Parolin: „Der Glaube sollte die Institutionen nicht ersticken, sogar in einem konfessionellen Staat wie dem Fürstentum Monaco“

Parolin: „Der Glaube sollte die Institutionen nicht ersticken, sogar in einem konfessionellen Staat wie dem Fürstentum Monaco“

Der Kardinal Pietro Parolin hat einen verwirrenden Ansatz in die Debatte über die Beziehung zwischen Glaube und Institutionen in Staaten mit katholischer Tradition eingebracht. In Erklärungen vor seiner Reise ins Fürstentum Monaco zusammen mit dem Papst erklärte der Vatikan-Staatssekretär laut Rome Reports: „Der Glaube sollte die Institutionen nicht ersticken, sogar in einem konfessionellen Staat wie dem Fürstentum Monaco“.

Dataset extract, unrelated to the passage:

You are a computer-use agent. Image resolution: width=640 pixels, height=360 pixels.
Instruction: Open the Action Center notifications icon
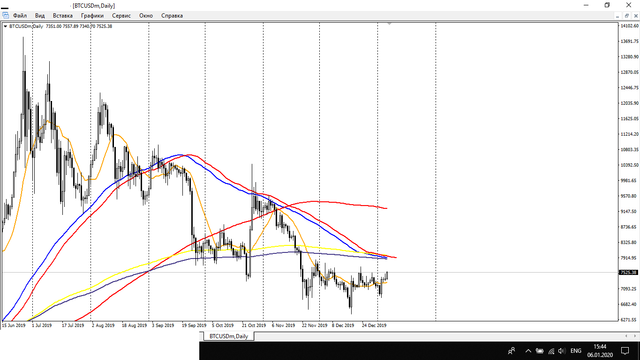(625, 351)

Diese Aussage erfolgt im Kontext der offiziellen Reise, bei der er Papst Leo XIV begleitet, dessen öffentliche Intervention eine andere Linie in Bezug auf die Rolle der staatlichen Konfessionalität verfolgt hat. Bei seinem Treffen mit dem souveränen Fürsten Albert II. von Monaco betonte der Pontifex den einzigartigen Wert jener Länder, die den katholischen Glauben als offizielle Religion beibehalten, und hob hervor, dass diese Bedingung eine spezifische Verantwortung bei der Förderung einer Gesellschaft impliziert, die von christlichen Prinzipien inspiriert ist.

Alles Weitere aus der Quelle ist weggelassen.